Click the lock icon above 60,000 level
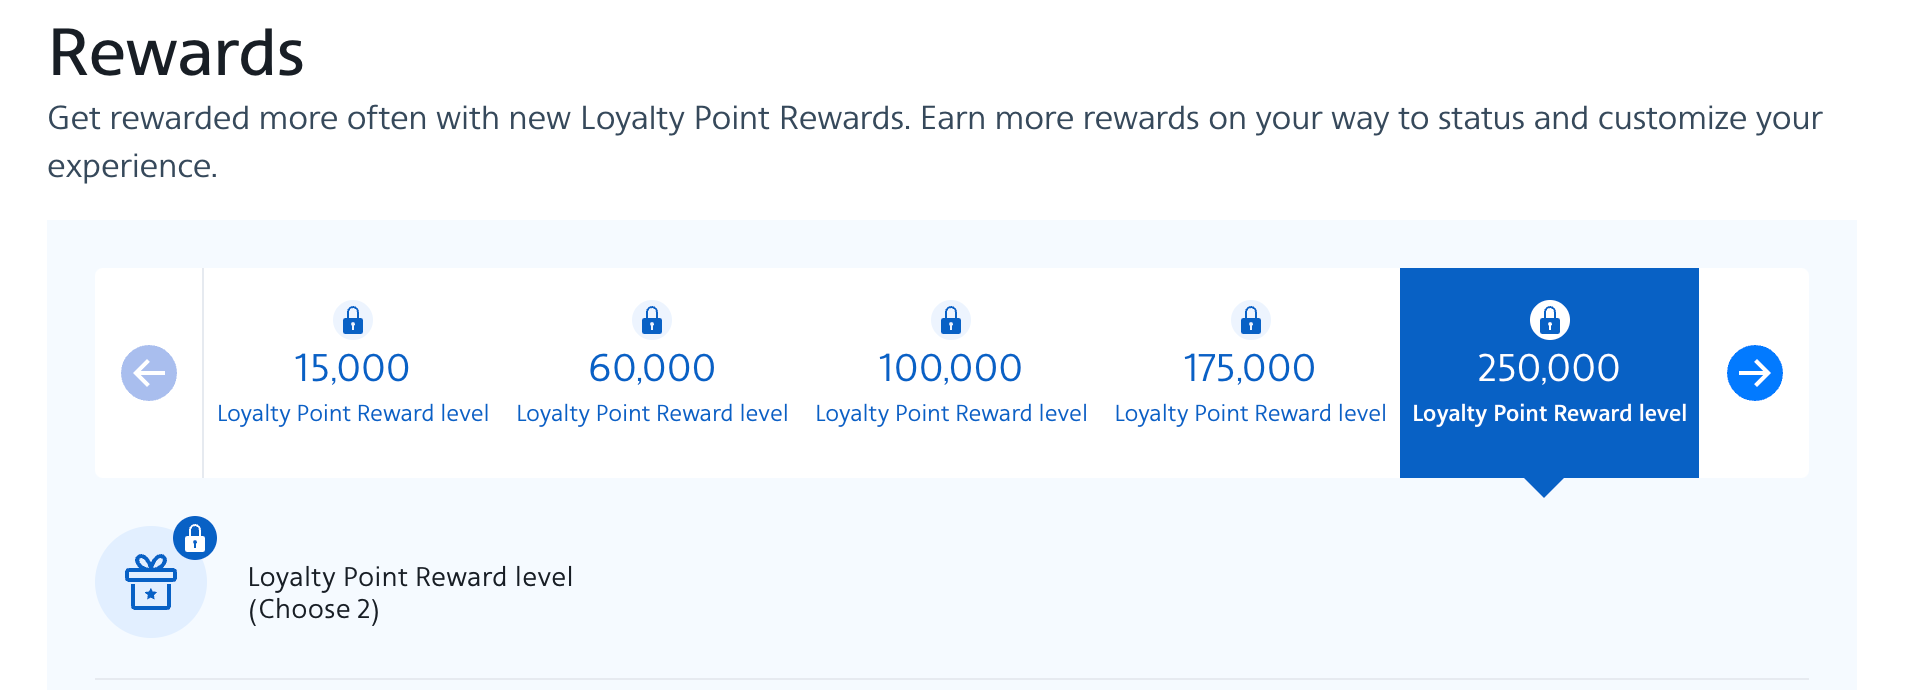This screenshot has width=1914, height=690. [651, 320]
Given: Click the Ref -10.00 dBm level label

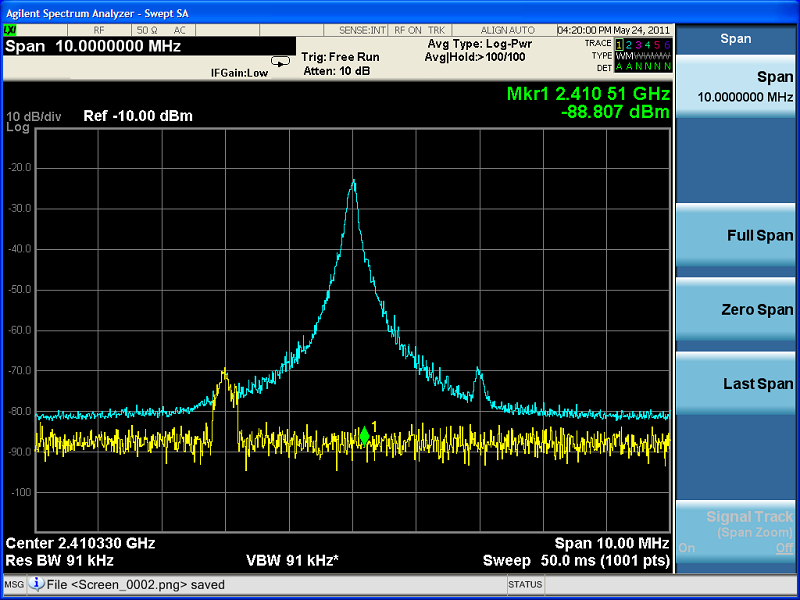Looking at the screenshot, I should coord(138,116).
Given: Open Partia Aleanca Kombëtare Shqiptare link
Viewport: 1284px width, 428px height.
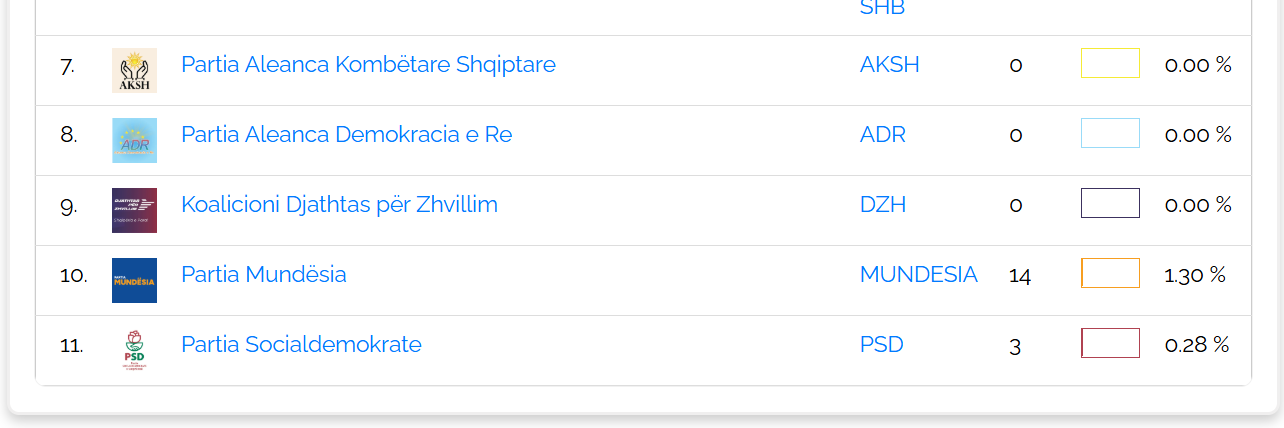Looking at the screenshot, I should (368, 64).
==
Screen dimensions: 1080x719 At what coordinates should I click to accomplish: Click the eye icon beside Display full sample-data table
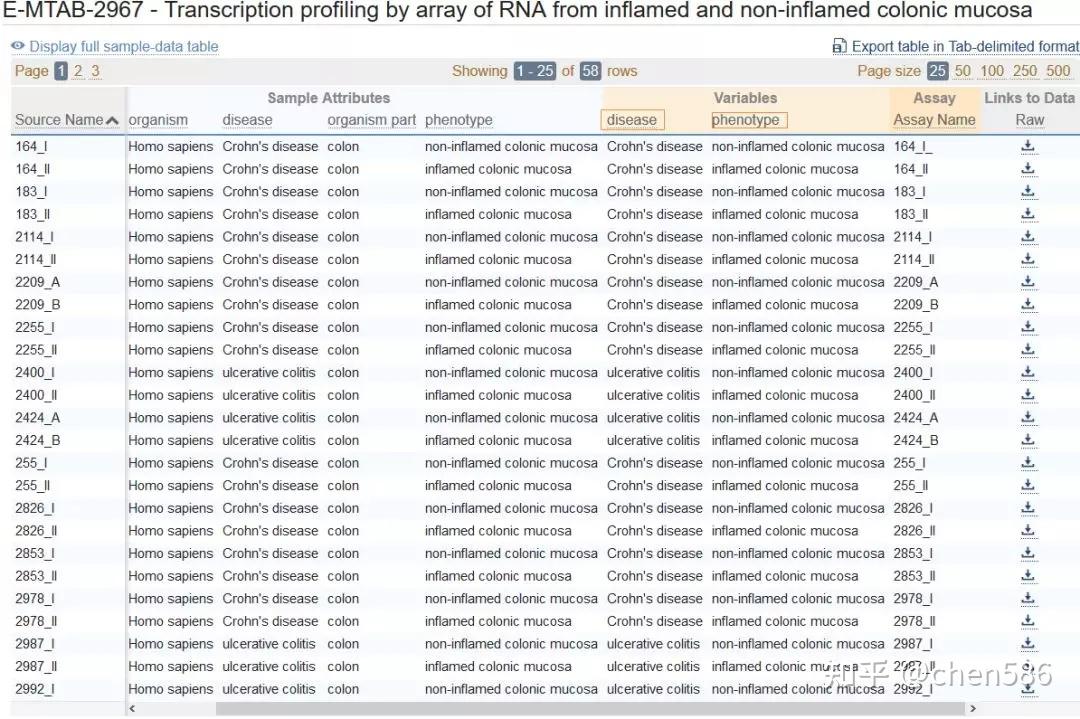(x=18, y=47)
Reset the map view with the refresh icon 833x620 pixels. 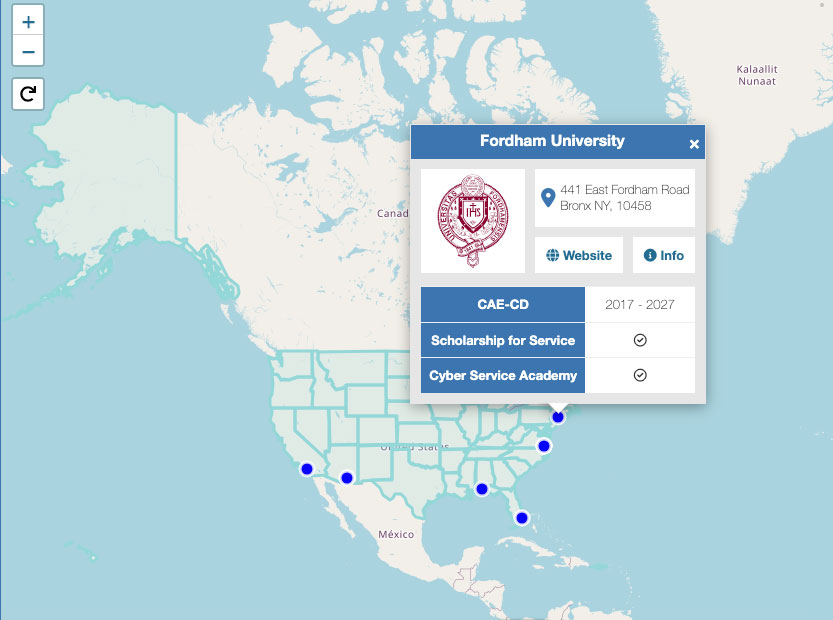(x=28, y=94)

## About this exercise:
Return exactly the stretch above whose first line contains "Click the lock icon above 60,000 level" and whose last line contains "Given: Open Partia", and nothing outside it. The pictures should not appear.

## Response box:
Click the lock icon above 60,000 level
This screenshot has width=1914, height=690. [651, 320]
Given: Click the Ref -10.00 dBm level label

Looking at the screenshot, I should coord(138,116).
Given: Open Partia Aleanca Kombëtare Shqiptare link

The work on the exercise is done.